🤖 AI Summary
This work addresses the challenge of semi-supervised few-shot learning on tabular data under label scarcity, where existing approaches often rely on data augmentation strategies ill-suited to tabular structures. The authors propose SeBA, a novel augmentation-free joint embedding framework that introduces a “separate-and-align-from-birth” mechanism: the input is split into two complementary views, and the representation of one view is aligned to preserve the nearest-neighbor relationships observed in the other. By integrating view separation, nearest-neighbor modeling, and joint embedding alignment, SeBA forges a stronger association between features and labels. Extensive experiments demonstrate that SeBA significantly outperforms current methods across multiple tabular benchmarks, establishing a new paradigm for few-shot learning tailored specifically to tabular data.
📝 Abstract
Learning from scarce labeled data with a larger pool of unlabeled samples, known as semi-supervised few-shot learning (SS-FSL), remains critical for applications involving tabular data in domains like medicine, finance, and science. The existing SS-FSL methods often rely on self-supervised learning (SSL) frameworks developed for vision or language, which assume the availability of a natural form of data augmentations. For tabular data, defining meaningful augmentations is non-trivial and can easily distort semantics, limiting the effectiveness of conventional SSL. In this work, we rethink SSL for tabular data and propose Separated-at-Birth Alignment (SeBA), a joint-embedding framework for SS-FSL that eliminates the dependence on augmentations.
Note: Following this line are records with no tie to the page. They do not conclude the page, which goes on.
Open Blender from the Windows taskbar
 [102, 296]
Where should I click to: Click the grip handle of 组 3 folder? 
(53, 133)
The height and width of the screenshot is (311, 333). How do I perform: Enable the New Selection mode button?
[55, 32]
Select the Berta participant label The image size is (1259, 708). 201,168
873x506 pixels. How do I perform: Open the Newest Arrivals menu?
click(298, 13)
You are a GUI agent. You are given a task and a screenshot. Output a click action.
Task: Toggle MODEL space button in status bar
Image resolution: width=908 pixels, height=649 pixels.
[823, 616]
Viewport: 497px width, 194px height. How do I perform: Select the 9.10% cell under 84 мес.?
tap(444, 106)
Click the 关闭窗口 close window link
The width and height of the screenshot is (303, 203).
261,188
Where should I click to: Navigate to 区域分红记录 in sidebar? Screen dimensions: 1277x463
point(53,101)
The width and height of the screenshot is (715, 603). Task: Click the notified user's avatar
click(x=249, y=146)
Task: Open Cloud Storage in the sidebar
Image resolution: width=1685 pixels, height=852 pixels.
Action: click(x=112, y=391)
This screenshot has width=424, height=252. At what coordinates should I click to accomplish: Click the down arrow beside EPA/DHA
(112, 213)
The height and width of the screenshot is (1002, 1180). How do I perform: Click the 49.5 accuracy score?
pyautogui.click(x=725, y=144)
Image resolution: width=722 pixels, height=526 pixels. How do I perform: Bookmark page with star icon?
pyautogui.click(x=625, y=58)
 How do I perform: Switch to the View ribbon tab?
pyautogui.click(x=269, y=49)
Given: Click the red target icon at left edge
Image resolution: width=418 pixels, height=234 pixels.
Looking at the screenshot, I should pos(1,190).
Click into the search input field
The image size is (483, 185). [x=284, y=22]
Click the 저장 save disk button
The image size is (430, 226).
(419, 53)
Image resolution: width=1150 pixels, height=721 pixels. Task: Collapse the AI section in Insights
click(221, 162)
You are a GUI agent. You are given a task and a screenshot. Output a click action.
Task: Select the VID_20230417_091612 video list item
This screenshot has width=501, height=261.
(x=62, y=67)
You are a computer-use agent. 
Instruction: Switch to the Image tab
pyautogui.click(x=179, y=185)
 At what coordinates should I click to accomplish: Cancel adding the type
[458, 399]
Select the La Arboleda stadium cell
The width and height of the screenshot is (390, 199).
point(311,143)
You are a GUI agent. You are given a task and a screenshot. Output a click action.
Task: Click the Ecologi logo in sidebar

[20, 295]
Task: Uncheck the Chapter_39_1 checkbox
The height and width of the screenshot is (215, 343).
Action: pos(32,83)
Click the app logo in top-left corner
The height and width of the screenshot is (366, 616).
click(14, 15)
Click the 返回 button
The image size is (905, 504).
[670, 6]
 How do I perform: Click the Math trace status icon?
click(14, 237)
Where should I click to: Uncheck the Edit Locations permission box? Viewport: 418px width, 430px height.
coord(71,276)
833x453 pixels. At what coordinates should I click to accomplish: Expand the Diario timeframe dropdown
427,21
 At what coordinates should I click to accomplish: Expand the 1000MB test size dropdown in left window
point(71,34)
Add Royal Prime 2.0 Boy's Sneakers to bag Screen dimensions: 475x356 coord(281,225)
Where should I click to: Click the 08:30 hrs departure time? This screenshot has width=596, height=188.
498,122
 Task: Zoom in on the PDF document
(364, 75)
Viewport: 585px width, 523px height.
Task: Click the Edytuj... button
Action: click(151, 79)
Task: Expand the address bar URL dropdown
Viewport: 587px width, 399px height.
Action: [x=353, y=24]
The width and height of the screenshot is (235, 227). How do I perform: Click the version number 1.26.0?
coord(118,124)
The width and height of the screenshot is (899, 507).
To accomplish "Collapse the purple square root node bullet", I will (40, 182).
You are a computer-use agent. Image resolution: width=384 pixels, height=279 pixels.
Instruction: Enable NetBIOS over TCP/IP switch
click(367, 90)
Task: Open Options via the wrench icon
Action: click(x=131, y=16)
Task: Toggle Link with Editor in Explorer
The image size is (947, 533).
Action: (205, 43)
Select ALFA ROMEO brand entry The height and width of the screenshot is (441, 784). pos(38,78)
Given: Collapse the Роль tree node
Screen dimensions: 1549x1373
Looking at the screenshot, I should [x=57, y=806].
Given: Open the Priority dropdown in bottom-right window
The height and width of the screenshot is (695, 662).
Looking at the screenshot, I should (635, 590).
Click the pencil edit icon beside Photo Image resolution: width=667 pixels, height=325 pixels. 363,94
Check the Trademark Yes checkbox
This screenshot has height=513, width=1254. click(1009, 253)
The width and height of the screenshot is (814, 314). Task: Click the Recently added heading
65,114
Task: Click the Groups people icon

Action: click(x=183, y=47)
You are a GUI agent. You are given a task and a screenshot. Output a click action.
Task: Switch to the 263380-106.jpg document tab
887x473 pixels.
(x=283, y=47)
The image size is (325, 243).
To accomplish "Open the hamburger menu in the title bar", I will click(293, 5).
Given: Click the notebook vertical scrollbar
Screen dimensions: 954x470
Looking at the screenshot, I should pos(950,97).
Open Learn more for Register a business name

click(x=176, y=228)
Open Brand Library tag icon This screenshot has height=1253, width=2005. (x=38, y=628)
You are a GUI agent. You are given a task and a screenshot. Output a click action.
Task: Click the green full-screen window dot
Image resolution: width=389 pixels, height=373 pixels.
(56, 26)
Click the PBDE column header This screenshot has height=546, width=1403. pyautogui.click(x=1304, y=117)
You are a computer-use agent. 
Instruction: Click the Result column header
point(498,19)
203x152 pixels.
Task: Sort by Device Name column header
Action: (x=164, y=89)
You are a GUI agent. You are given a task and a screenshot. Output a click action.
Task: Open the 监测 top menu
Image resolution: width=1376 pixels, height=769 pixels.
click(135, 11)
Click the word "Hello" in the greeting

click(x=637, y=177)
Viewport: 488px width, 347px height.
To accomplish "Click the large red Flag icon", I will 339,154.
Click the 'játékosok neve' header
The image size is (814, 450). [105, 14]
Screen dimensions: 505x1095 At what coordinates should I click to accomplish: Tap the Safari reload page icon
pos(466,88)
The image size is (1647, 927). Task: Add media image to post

Our core idea is to separate the data into two independent, but complementary views and align the representations of one view to mirror the nearest-neighbor correspondence of the data in the second view. Our experimental evaluation supported by a theoretical analysis justifies that SeBA generates an output space, which improves the feature-label relationship. An experimental study conducted in various benchmark datasets demonstrates that SeBA achieves the state-of-the-art performance in the majority of cases, opening a new avenue for SS-FSL paradigm in the domain of tabular data.